▶ WHAT THIS TASK INVOLVES: Repeat the lines below exactly as written, please, from the line with "The image size is (1000, 750)." to the line with "Task: Click the Финал-1 section title", both lines included, and no others.

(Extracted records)
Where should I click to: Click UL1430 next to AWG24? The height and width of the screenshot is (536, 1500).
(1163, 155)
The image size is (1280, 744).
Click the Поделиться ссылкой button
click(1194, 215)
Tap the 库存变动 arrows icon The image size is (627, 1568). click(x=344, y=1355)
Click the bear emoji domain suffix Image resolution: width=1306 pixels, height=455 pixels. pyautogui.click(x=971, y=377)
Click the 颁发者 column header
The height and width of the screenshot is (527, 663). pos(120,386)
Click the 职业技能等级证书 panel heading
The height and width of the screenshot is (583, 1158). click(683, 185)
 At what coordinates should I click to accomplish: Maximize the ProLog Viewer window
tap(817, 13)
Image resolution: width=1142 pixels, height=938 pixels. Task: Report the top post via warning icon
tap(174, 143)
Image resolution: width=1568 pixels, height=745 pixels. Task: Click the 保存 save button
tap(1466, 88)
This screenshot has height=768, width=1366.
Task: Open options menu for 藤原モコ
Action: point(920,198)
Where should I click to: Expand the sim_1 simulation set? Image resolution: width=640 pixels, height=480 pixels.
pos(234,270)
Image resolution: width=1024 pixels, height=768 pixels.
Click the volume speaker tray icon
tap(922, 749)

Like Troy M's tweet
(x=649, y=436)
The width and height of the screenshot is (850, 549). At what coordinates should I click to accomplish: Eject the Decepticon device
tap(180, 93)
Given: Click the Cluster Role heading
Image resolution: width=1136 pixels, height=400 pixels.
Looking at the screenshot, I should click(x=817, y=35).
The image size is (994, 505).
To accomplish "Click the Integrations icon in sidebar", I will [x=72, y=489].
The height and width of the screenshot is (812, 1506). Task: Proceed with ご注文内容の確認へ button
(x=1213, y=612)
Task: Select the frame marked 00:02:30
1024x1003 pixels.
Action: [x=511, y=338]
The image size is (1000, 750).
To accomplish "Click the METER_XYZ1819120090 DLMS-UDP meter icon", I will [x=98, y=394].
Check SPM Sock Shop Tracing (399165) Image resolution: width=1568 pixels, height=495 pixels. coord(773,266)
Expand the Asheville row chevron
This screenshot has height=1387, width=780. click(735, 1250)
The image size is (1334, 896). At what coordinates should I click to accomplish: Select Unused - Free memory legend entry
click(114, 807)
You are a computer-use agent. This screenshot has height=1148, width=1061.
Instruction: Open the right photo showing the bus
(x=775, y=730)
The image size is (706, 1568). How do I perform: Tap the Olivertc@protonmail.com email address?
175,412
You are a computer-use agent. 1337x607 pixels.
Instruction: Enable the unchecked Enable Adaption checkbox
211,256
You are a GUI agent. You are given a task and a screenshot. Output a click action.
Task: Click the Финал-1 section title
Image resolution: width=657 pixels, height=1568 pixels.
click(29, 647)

▶ WRITTEN REPLY:
The image size is (1000, 750).
To accomplish "Click the METER_XYZ1819120090 DLMS-UDP meter icon", I will [x=98, y=394].
Check SPM Sock Shop Tracing (399165) Image resolution: width=1568 pixels, height=495 pixels. coord(773,266)
Expand the Asheville row chevron
This screenshot has height=1387, width=780. click(735, 1250)
The image size is (1334, 896). At what coordinates should I click to accomplish: Select Unused - Free memory legend entry
click(114, 807)
You are a computer-use agent. This screenshot has height=1148, width=1061.
Instruction: Open the right photo showing the bus
(x=775, y=730)
The image size is (706, 1568). How do I perform: Tap the Olivertc@protonmail.com email address?
175,412
You are a computer-use agent. 1337x607 pixels.
Instruction: Enable the unchecked Enable Adaption checkbox
211,256
You are a GUI agent. You are given a task and a screenshot. Output a click action.
Task: Click the Финал-1 section title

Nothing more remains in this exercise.